━━━ Datensammlung ━━━

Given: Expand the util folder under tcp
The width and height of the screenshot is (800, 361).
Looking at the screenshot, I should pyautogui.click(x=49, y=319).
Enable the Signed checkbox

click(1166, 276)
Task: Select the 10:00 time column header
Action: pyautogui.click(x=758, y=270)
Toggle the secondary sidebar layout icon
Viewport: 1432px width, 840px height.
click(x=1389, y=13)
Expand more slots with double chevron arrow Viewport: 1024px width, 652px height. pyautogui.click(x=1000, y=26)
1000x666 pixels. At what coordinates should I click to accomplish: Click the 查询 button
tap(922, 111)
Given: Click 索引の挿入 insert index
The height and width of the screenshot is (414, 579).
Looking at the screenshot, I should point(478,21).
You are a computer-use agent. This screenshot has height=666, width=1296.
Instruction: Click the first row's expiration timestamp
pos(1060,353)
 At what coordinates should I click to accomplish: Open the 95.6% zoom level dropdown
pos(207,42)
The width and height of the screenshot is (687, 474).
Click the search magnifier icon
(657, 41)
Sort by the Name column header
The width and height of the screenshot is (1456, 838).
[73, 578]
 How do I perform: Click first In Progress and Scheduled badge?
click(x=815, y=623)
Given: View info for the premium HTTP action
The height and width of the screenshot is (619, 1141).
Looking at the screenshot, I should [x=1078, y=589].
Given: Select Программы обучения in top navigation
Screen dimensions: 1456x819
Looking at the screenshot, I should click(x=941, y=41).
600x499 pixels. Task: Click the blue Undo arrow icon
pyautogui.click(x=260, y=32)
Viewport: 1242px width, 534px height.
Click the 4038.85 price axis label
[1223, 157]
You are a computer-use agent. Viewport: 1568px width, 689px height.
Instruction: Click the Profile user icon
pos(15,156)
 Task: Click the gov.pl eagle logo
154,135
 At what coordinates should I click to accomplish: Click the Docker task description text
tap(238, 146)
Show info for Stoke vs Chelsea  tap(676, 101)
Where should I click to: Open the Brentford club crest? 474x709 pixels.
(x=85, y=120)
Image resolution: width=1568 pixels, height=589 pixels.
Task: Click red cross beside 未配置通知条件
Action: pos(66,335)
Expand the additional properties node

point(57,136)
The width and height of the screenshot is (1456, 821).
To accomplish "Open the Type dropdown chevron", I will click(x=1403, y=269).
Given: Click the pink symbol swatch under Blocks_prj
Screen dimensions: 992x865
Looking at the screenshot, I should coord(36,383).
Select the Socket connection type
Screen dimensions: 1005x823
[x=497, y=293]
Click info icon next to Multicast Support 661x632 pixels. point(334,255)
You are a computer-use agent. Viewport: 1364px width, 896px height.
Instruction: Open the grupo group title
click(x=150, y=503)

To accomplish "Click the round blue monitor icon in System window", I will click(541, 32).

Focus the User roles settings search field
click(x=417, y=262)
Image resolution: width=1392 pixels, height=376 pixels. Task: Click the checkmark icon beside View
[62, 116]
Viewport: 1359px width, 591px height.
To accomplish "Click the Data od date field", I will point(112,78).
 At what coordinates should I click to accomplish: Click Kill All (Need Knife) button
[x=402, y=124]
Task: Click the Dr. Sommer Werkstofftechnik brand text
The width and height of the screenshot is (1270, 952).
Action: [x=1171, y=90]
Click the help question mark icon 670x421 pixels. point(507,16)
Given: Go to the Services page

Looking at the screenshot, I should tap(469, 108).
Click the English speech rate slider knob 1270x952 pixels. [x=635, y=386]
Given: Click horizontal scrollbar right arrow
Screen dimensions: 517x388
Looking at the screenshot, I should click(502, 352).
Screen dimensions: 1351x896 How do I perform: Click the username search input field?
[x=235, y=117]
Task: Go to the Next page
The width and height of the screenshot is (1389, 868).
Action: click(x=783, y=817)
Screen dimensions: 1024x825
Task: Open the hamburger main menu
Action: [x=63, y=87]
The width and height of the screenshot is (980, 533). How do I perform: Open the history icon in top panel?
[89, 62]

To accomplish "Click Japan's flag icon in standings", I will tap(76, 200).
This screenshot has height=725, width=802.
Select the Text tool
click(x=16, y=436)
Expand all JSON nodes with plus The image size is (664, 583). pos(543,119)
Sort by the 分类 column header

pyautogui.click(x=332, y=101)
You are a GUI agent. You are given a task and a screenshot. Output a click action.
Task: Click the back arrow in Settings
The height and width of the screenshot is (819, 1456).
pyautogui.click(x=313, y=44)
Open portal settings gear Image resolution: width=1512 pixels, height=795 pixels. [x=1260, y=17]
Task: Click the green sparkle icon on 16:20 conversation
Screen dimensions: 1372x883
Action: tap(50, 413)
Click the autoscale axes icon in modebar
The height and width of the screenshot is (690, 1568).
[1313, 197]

━━━

Aufgabe: Schreib den Abschnitt von der Zeile mit „Screen dimensions: 1351x896“ bis zum Ende der Einträge Wort für Wort ab, einschließlich dieser ersten und der letzten Zeile.

Ergebnis:
Screen dimensions: 1351x896 How do I perform: Click the username search input field?
[x=235, y=117]
Task: Go to the Next page
The width and height of the screenshot is (1389, 868).
Action: click(x=783, y=817)
Screen dimensions: 1024x825
Task: Open the hamburger main menu
Action: [x=63, y=87]
The width and height of the screenshot is (980, 533). How do I perform: Open the history icon in top panel?
[89, 62]

To accomplish "Click Japan's flag icon in standings", I will tap(76, 200).
This screenshot has height=725, width=802.
Select the Text tool
click(x=16, y=436)
Expand all JSON nodes with plus The image size is (664, 583). pos(543,119)
Sort by the 分类 column header

pyautogui.click(x=332, y=101)
You are a GUI agent. You are given a task and a screenshot. Output a click action.
Task: Click the back arrow in Settings
The height and width of the screenshot is (819, 1456).
pyautogui.click(x=313, y=44)
Open portal settings gear Image resolution: width=1512 pixels, height=795 pixels. [x=1260, y=17]
Task: Click the green sparkle icon on 16:20 conversation
Screen dimensions: 1372x883
Action: tap(50, 413)
Click the autoscale axes icon in modebar
The height and width of the screenshot is (690, 1568).
[1313, 197]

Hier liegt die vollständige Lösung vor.